Photography, Styling, Modelling by Rhea Gupte
This year, I decided at the very beginning, is going to be a year of execution. There is a lot that goes on in the mind and never comes down on paper, on a screen, on something tangible. To be shared. That, I feel is the biggest loss, to self, to the idea and to the practice of thinking and brainstorming. What is accomplished if the thought never went on to a different stage? Was never experienced, by yourself or anybody around you. I feel this loss at several occasions, due to lack of time and lack of planning. Thoughts remain just that. Contained within a singular vessel. Stagnating.
The word ‘stagnant’ has a specially dedicated dark place within me. A fear almost. A constant urge to stay as far away and as less relatable to it’s meaning as possible. Being the epitome of lack of growth and change, this negative word often serves as positive reinforcement, motivation and inspiration for me to keep going, to try different things and to turn those fleeting thoughts into real projects.
That is when self-doubt kicks in. Is this idea worth spending this much time on?

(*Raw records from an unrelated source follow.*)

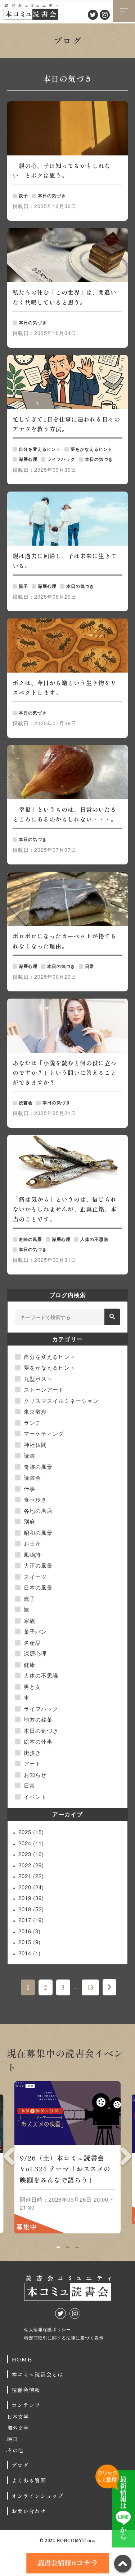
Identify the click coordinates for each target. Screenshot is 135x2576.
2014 (29, 1953)
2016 (29, 1931)
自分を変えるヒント (50, 1356)
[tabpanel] (67, 2160)
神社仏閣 (35, 1444)
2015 (29, 1942)
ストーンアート (44, 1389)
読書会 (32, 1477)
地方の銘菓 (38, 1719)
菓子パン (35, 1631)
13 (90, 1987)
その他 (15, 2450)
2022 (31, 1865)
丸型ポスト (38, 1378)
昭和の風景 (38, 1532)
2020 (31, 1887)
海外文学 (18, 2427)
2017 (31, 1920)
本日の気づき (41, 1730)
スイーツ (35, 1576)
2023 (31, 1854)
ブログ (20, 2465)
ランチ (32, 1422)
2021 (31, 1876)
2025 (31, 1832)
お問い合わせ (29, 2511)
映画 (12, 2439)
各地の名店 (38, 1510)
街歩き (32, 1752)
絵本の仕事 (38, 1741)
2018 (31, 1909)
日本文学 (18, 2416)
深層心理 (35, 1653)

Why is this idea so great? What is great about it? Do I think it’s good only because I thought of it? Self doubt is my best friend if I indulge it in small doses. It makes me analyse and answer my own questions and many a times keeps me from wasting my time on an idea, which, when pondered over often seems worthless. It urges me to speak about my ideas to my closest friends who approach it with a thought process entirely unknown to me, with a set of fresh eyes. Impartially.
When all of these initial emotions, doubts and complexities pass, I am left with only one feeling. The joy of creation. This is when I feel like a magical unicorn, pastel-maned and fluffy-winged of course, who can make anything happen. To create, is the best feeling I have come across so far, second only to love. The happiness derived from it is pure. It is in the work process, the editing, the problem-solving, the execution and completion.
Once completed, the thrill is over. Self doubt asks me whether I could have done this a million other ways and stagnation points out the similarities with some of my other work. I decide to take their feedback and run with it, pour all of it into the next project, the next thought, the next entry in my travel journal.